## [Page text]
Each file has a dedicated index block storing an array of data block addresses.

Pros	Cons
Fast direct access: jump to `IndexBlock[N]`	Max file size limited by index block capacity
Only index blocks of open files in memory	Index block overhead even for small files

2e. Indexed Allocation Variations (Large Files)

flowchart TB
    subgraph Inode["Unix Inode Structure"]
        D["Direct Pointers<br/>(12 entries)"]
        SI["Single Indirect<br/>(1 entry)"]
        DI["Double Indirect<br/>(1 entry)"]
        TI["Triple Indirect<br/>(1 entry)"]
    end

    D -->|"direct"| Data["Data Blocks"]
    SI -->|"index block"| SI_Blocks["Index Blocks"]
    DI -->|"index of indexes"| DI_Blocks["Double Level"]
    TI -->|"3 levels"| TI_Blocks["Triple Level"]

    style D fill:#c8e6c9
    style SI fill:#fff9c4
    style DI fill:#ffccbc
    style TI fill:#ff9999

Scheme	How It Works
Linked index blocks	Index blocks form a linked list
Multilevel index	Index block points to other index blocks
Combined (Unix inode)	Mix of direct, single, double, triple indirect pointers

Unix inode structure:

Direct block pointers → point directly to data blocks (fast for small files)
Single indirect → points to a block of direct pointers
Double indirect → points to a block of single-indirect pointers
Triple indirect → one more level deeper

📊 Allocation Scheme Comparison

Property	Contiguous	Linked List	FAT	Indexed
Sequential access	✅ Fast	✅ OK	✅ OK	✅ OK
Random access	✅ Fast	❌ Slow	✅ Fast	✅ Fast
External fragmentation	❌ Yes	✅ No	✅ No	✅ No
Memory usage	✅ Low	✅ Low	❌ High	✅ Low
File size limit	❌ Fixed upfront	✅ Flexible	✅ Flexible	❌ Limited

📚 Key Terminology

Term	Definition
Contiguous Allocation	File occupies consecutive disk blocks
External Fragmentation	Free space scattered across disk
FAT	File Allocation Table; in-memory table of block pointers
Index Block	Block storing array of data block addresses
Inode	Unix data structure with direct/indirect block pointers

⚠️ Common Pitfalls

Pitfall 1: FAT vs Linked List random access

In linked list, random access to block N requires N disk reads. In FAT, traversal is in memory — only 1 disk read for the final block.

Pitfall 2: Indexed allocation file size limit

Max file size = (block size / pointer size) × block size. E.g., 4 KB block with 4-byte pointers = 1024 pointers → max ~4 MB with single-level index.

Pitfall 3: Unix inode efficiency

The direct blocks in Unix inodes let small files (the common case!) be accessed extremely quickly without traversing indirect pointers.

❓ Mock Exam Questions

Q1: Random Access Speed

Why is random access slow in plain linked list allocation but faster with FAT?

## [Exercise task 1]
List every term defined in the key terminology table of the file allocation page.

## [Exercise inputs]
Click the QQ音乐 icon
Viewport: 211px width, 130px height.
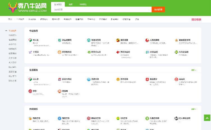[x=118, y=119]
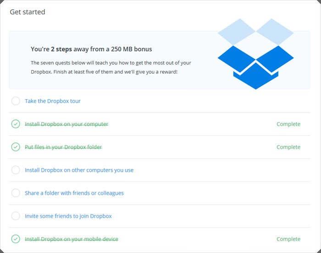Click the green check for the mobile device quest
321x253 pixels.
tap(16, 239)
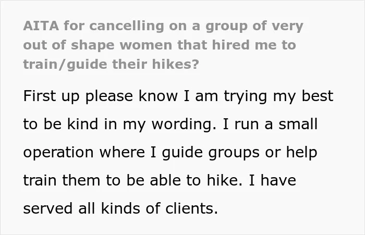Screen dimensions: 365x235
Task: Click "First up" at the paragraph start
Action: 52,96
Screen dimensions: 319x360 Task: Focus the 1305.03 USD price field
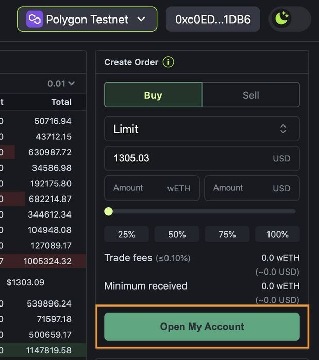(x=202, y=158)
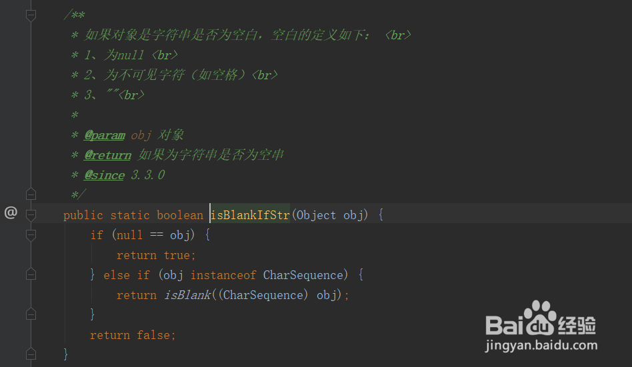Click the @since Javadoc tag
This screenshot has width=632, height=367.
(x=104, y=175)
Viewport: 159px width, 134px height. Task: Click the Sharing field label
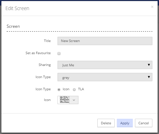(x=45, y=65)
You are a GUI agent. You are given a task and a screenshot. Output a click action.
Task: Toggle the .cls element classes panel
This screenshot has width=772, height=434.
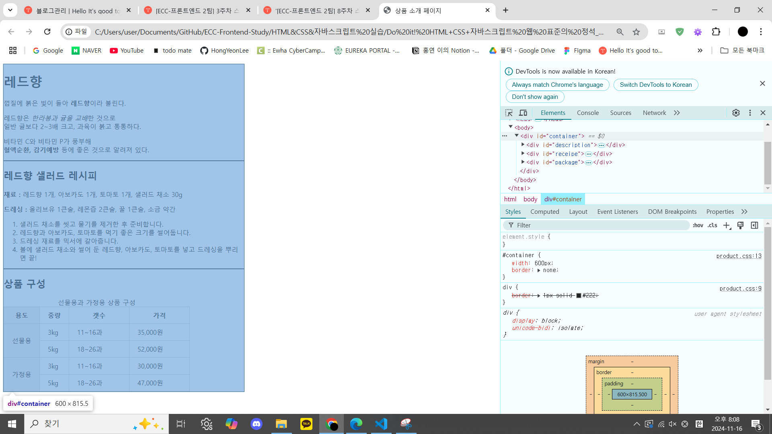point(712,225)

## [Exercise task 2]
Return the lines of the listing unchanged, beginning at the line that contains "Screen dimensions: 319x360" and continuing through the end of the listing, with both ends included. Leave the pictures out.

## [Problem solution 1]
Contiguous Allocation, External Fragmentation, FAT, Index Block, Inode

## [Problem solution 2]
Screen dimensions: 319x360 Task: Focus the 1305.03 USD price field
(x=202, y=158)
Click the @since Javadoc tag
This screenshot has width=632, height=367.
(x=104, y=175)
Viewport: 159px width, 134px height. Task: Click the Sharing field label
(x=45, y=65)
You are a GUI agent. You are given a task and a screenshot. Output a click action.
Task: Toggle the .cls element classes panel
This screenshot has width=772, height=434.
point(712,225)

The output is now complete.